[Aim of the task] Wherever a line in the data below holds "焦点热议", copy that line.

Top of Information provided

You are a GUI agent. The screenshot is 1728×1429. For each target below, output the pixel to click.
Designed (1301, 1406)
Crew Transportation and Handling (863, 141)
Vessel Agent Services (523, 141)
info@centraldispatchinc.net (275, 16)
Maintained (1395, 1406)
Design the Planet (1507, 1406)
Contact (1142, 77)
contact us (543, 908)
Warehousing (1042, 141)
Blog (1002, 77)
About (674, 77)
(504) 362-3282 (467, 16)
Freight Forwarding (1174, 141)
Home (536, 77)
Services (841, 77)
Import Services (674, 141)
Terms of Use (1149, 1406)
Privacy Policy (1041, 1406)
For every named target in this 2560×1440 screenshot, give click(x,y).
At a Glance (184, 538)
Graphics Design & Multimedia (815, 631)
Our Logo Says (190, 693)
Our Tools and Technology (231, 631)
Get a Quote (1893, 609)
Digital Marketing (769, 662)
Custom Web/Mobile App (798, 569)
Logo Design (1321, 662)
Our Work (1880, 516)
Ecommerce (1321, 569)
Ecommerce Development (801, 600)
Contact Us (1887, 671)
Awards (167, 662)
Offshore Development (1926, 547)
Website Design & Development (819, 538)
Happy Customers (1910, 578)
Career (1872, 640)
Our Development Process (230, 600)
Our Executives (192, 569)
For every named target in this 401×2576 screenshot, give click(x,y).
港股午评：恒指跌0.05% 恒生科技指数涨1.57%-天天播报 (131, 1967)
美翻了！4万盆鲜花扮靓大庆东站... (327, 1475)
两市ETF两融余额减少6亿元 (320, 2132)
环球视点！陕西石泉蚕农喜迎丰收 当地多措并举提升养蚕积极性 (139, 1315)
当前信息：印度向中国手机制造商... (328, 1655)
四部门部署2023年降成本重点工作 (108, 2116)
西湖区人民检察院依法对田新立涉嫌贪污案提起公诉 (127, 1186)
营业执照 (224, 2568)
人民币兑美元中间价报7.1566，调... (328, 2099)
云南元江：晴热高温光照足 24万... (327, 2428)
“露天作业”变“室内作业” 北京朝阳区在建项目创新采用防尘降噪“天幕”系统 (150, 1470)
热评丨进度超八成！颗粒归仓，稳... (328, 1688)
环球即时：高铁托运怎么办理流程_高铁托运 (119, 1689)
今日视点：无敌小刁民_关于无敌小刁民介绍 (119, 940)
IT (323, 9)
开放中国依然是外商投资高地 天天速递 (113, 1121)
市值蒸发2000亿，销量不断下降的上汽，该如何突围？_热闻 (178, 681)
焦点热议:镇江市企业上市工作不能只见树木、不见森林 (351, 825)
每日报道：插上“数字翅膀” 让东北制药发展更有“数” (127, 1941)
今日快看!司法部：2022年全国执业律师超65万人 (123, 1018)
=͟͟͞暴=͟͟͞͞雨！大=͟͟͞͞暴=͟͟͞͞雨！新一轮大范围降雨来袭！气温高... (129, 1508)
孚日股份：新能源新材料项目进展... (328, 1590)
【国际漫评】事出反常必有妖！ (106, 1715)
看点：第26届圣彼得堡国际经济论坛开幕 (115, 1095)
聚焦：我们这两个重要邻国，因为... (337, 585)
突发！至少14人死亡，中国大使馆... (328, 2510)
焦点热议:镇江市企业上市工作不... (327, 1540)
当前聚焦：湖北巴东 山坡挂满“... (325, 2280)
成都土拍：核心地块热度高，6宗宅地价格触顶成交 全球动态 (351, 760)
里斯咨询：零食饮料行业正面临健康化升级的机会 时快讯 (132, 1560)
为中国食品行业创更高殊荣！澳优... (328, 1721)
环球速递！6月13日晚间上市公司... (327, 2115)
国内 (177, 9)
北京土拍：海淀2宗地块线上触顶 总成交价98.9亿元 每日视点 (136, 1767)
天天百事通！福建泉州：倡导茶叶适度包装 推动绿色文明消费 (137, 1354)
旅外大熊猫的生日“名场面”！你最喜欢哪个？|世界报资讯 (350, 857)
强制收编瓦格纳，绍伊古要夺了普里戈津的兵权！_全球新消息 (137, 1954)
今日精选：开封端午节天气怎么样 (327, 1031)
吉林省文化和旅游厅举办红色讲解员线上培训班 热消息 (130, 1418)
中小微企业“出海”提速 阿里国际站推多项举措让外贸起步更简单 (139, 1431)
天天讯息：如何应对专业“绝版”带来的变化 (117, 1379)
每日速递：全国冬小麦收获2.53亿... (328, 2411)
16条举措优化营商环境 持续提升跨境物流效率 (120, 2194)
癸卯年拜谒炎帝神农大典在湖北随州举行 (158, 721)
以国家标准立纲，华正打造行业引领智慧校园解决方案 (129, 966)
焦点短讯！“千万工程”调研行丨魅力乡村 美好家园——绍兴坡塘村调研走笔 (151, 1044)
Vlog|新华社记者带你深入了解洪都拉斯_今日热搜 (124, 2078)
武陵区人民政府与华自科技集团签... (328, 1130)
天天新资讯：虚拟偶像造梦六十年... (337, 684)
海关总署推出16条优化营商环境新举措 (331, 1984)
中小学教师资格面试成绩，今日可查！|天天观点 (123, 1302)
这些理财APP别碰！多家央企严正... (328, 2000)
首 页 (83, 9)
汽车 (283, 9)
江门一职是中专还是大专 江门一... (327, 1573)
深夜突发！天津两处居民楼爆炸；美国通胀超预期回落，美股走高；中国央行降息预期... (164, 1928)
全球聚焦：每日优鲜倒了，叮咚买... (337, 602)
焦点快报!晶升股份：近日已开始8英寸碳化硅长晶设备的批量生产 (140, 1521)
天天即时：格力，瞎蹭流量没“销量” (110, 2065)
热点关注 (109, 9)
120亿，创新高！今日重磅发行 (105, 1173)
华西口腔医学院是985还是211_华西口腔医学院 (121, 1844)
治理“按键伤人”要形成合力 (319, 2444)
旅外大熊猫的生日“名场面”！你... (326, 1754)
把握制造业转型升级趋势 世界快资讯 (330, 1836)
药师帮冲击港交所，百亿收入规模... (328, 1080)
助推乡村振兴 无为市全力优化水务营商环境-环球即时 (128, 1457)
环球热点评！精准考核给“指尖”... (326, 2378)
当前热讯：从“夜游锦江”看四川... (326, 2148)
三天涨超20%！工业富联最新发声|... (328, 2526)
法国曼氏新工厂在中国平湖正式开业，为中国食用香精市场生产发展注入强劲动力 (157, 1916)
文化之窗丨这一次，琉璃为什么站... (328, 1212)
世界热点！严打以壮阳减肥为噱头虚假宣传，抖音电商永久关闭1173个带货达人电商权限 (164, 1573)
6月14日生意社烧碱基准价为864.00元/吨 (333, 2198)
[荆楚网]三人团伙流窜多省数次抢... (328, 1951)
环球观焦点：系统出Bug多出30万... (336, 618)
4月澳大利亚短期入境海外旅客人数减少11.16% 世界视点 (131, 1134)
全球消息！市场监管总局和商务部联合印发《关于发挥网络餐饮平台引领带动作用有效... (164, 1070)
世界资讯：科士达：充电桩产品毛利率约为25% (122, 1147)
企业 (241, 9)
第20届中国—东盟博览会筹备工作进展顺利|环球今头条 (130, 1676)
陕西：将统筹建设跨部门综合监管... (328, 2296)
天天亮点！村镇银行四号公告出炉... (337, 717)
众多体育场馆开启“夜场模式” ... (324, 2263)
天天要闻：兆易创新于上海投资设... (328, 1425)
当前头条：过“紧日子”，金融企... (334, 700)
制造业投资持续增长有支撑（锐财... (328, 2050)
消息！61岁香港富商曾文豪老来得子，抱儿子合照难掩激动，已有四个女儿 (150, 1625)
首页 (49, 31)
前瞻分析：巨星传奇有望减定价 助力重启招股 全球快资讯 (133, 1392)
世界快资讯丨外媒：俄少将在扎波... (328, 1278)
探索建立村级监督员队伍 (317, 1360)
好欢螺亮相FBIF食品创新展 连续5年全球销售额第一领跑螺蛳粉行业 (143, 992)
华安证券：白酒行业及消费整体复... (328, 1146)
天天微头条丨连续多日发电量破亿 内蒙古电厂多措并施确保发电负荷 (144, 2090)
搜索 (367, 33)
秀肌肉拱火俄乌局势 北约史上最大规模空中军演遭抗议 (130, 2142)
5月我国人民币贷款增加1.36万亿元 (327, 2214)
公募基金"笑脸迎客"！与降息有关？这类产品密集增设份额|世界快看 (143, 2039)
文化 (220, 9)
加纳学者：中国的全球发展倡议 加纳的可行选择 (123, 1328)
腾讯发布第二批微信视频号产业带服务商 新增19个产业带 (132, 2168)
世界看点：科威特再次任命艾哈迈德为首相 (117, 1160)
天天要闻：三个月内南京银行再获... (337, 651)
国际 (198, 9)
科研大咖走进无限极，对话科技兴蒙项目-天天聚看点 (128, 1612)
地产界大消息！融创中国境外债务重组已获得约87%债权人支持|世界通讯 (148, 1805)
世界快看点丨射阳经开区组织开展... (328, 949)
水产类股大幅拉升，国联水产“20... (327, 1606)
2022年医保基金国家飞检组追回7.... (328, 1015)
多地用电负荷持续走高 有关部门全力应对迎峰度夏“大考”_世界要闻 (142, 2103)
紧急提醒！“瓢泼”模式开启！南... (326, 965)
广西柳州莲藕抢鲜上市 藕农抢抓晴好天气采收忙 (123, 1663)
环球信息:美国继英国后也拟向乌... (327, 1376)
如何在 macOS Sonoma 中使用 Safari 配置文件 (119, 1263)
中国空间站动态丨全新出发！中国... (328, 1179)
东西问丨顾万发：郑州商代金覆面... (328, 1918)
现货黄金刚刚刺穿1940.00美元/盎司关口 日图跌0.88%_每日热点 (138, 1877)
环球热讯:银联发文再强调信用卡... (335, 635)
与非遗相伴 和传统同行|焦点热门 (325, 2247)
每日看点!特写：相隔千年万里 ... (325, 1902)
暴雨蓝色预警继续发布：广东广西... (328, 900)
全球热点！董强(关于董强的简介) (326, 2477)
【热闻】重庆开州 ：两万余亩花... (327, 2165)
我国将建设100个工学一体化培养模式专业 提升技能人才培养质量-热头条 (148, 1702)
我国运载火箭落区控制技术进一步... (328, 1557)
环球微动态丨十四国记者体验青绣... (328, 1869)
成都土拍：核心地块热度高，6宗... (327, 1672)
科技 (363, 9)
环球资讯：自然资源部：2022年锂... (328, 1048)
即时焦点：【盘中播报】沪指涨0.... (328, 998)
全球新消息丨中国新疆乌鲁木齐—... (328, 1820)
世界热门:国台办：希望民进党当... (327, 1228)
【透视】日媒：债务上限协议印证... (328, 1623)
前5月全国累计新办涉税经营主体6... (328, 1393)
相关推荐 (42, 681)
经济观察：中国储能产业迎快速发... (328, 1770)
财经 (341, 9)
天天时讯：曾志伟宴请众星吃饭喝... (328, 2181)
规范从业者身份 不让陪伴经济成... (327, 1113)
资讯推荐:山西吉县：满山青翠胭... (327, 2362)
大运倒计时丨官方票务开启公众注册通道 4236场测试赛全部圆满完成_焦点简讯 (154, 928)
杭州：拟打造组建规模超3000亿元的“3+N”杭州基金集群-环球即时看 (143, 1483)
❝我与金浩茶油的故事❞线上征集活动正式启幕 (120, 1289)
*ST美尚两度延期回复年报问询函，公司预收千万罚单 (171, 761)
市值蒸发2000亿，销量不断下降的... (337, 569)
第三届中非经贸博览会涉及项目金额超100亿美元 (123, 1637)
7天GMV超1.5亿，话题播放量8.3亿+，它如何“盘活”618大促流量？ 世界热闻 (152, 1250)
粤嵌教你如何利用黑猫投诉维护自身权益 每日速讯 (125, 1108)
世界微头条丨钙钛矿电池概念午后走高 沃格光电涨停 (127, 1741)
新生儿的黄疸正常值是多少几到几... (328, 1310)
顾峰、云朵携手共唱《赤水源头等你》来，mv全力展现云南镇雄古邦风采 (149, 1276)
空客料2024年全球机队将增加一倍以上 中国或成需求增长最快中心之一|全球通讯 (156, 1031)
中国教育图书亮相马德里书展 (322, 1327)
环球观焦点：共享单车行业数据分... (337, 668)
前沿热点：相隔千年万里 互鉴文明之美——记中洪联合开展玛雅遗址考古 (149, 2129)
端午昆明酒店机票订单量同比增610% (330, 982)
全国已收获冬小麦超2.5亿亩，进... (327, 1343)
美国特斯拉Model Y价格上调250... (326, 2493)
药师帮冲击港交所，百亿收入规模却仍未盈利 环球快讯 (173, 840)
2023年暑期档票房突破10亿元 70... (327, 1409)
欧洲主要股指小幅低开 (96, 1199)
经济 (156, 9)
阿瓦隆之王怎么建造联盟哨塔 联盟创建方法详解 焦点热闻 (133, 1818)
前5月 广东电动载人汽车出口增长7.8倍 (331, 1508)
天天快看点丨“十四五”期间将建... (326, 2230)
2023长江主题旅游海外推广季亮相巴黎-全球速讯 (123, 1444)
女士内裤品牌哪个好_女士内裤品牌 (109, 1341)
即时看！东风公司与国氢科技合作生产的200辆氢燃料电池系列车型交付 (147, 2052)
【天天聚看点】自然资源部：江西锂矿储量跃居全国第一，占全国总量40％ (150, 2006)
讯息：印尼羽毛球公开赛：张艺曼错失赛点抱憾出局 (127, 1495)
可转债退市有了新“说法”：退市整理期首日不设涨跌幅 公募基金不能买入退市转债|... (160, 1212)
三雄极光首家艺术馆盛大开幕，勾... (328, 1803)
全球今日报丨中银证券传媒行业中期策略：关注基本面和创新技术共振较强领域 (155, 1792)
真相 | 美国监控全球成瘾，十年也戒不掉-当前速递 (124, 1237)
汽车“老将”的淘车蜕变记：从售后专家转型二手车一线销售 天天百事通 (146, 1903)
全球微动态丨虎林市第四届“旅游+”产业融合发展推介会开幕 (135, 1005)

Bottom of Information provided

[Result]
焦点热议:镇江市企业上市工作不能只见树木、不见森林 (351, 825)
焦点热议:镇江市企业上市工作不... (327, 1540)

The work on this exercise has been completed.